Kolumne: Abspann:Allenthalben Kernfusionen

Lesezeit: 2 min

Für diese Stern-Ausgabe durften Aktivisten von Fridays for Future eine Woche lang bei den Konferenzen mitdiskutieren, Vorschläge einspeisen, Fragen stellen und Kritik üben. (Foto: Gruner + Jahr GmbH)

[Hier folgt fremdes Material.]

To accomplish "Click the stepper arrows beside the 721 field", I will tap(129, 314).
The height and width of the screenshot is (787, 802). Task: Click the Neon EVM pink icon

Beobachtungen aus der Medienlandschaft, diesmal: "Welt"-Chefredakteur Ulf Poschardt regt sich über Kooperationen von "taz" und "Stern" mit Klimaaktivisten auf. Aber hatte die "Welt" nicht mal eine von VW mitgestaltete Ausgabe?

Von Philipp Bovermann

Der Stern und die taz haben sich entschieden, jeweils eine ganze Ausgabe der Tatsache zu widmen, dass der Planet, auf dem sie erscheinen, drauf und dran ist, sich in einen anderen, sehr viel heißeren und lebensfeindlicheren Planeten zu verwandeln. Eine ganze Ausgabe über das Ende der Welt. Die Redaktion des Stern hat sich dabei über die Schultern schauen lassen. Aktivisten von "Fridays for Future" durften eine Woche lang bei den Konferenzen mitdiskutieren, Themenvorschläge einspeisen, Fragen stellen und Kritik üben. Die taz ließ sich, in ihren eigenen Worten, von der Klimabewegung gar "kapern". Die Aktivisten strichen zunächst einmal die Ressorts Inland, Ausland, Wirtschaft und Umwelt und unterteilten die Welt neu, in Lokales und Globales.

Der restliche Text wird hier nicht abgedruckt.